Integrations matter significantly because they reduce context-switching. The most valuable GTM integrations are (1) Email (Gmail or Outlook)—automatic activity logging prevents 'did we already contact this person?' mistakes; (2) Slack—deal updates, reminders, and pipeline alerts keep the team coordinated without opening the CRM constantly; (3) Calendar integration—meeting scheduling directly from a contact card eliminates email back-and-forth; (4) Calling tools (if your CRM doesn't have built-in calling)—Close has calling built-in, so this is less critical; others need Twilio or RingCentral integration. Start with email and Slack integrations; they move the needle on adoption. Avoid over-integrating—each tool you connect increases setup complexity and creates data sync risks. Most startups successfully run GTM with just email + Slack + the CRM itself; resist the temptation to connect every tool you use.
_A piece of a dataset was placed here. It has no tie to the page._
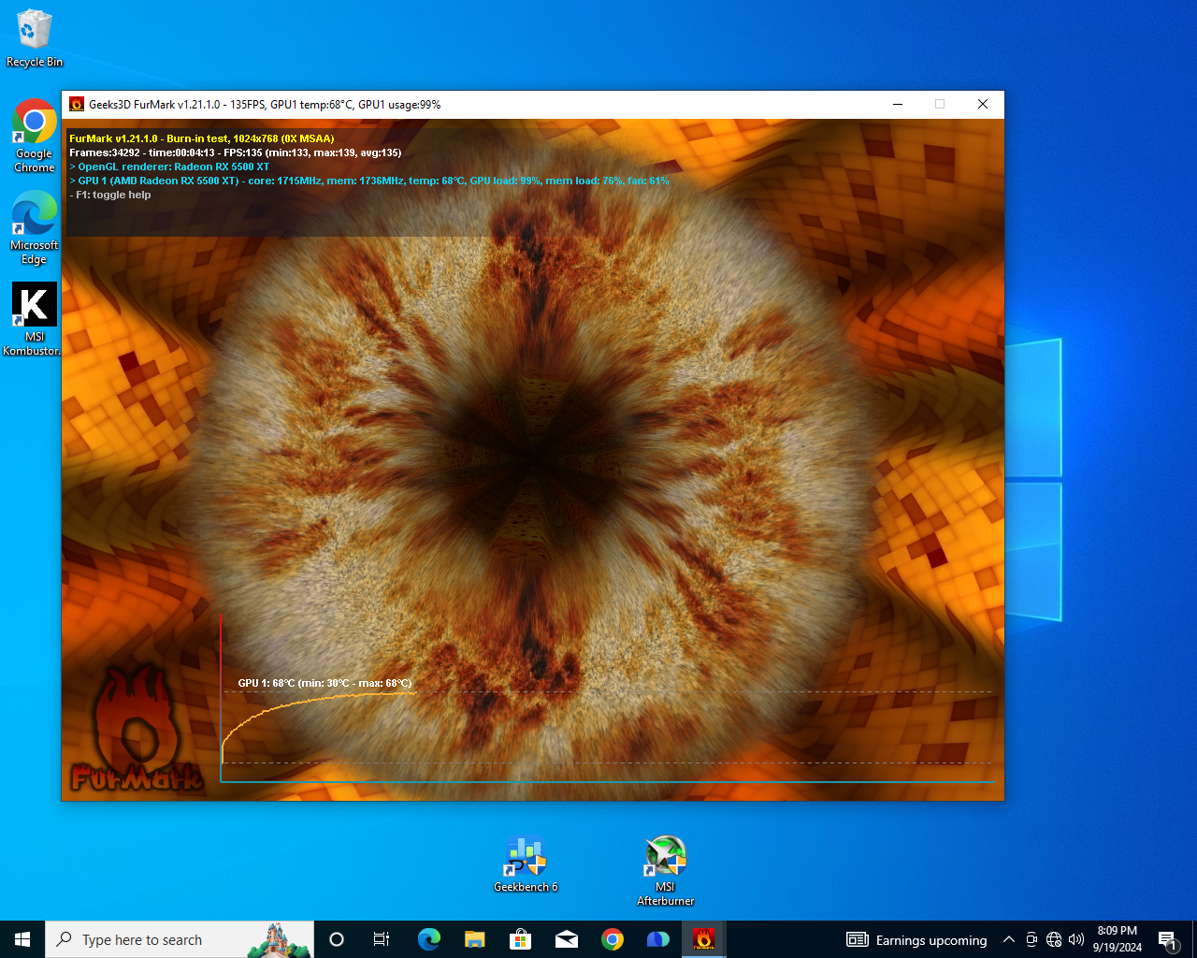
Task: Open File Explorer from taskbar
Action: click(x=475, y=939)
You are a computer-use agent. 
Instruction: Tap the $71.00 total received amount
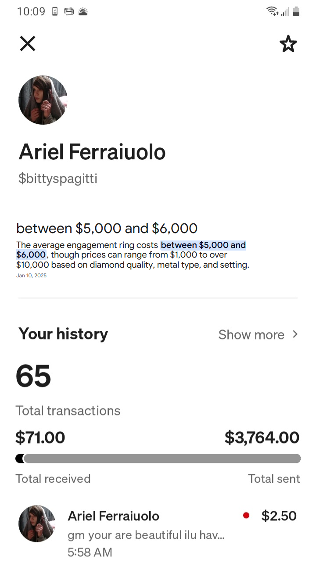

CRM costs have multiple components: (1) Per-user software licensing—ranges from $15/user/month (Freshsales) to $75+/user/month (HubSpot Pro, Salesforce). For a 10-person team, this spans $1,800 annually to $9,000+. (2) Setup and implementation—simple setups (Pipedrive, Close) cost nothing; complex customizations (Salesforce, Zoho) require 40-160 hours of consulting (typically $5,000-20,000). (3) Integration and automation work—connecting your CRM to email, Slack, or marketing tools costs $2,000-8,000 depending on complexity. (4) Training and change management—often overlooked but critical; budget 10-20 hours of time with an expert per 10 reps. For a seed-stage startup (5-10 reps), total CRM cost should be $200-400/month. For Series A (20-30 reps), $500-1,500/month. For Series B+ (50+ reps), $2,000-5,000/month depending on customization needs. Start with simple, affordable tools; you can always upgrade as complexity increases.

Conclusion

Choosing the right sales CRM for your GTM team comes down to three factors: (1) your GTM motion (inbound vs. outbound, inside vs. field sales), (2) your team size and budget, and (3) your willingness to customize. For most early-stage startups, Pipedrive is the right first choice—it's affordable, fast to deploy, and gets your team productive within days. If your GTM is call-heavy or requires multi-touch outreach, Close's built-in calling and email make it worth the higher price. If you're running high-volume lead generation, Freshsales' AI lead scoring eliminates guesswork. For startups where marketing and sales must move in lockstep, HubSpot's unified approach justifies its higher cost. Attio works when you have a non-standard sales process and the ops resources to configure it thoughtfully. And Salesforce is necessary only when you're scaling beyond 100 salespeople and need architectural flexibility. The biggest CRM adoption mistakes happen when teams over-engineer their choice: they pick Salesforce when they need Pipedrive, or they spend months configuring Attio when they should be selling. Pick a CRM that requires minimal configuration, get your team selling within a week, and plan to migrate later if your needs outgrow it. If you're ready to implement, RevAlign.io can help with configuration and GTM alignment strategy to ensure your CRM actually drives revenue. The best CRM isn't the most feature-rich—it's the one your team will actually use.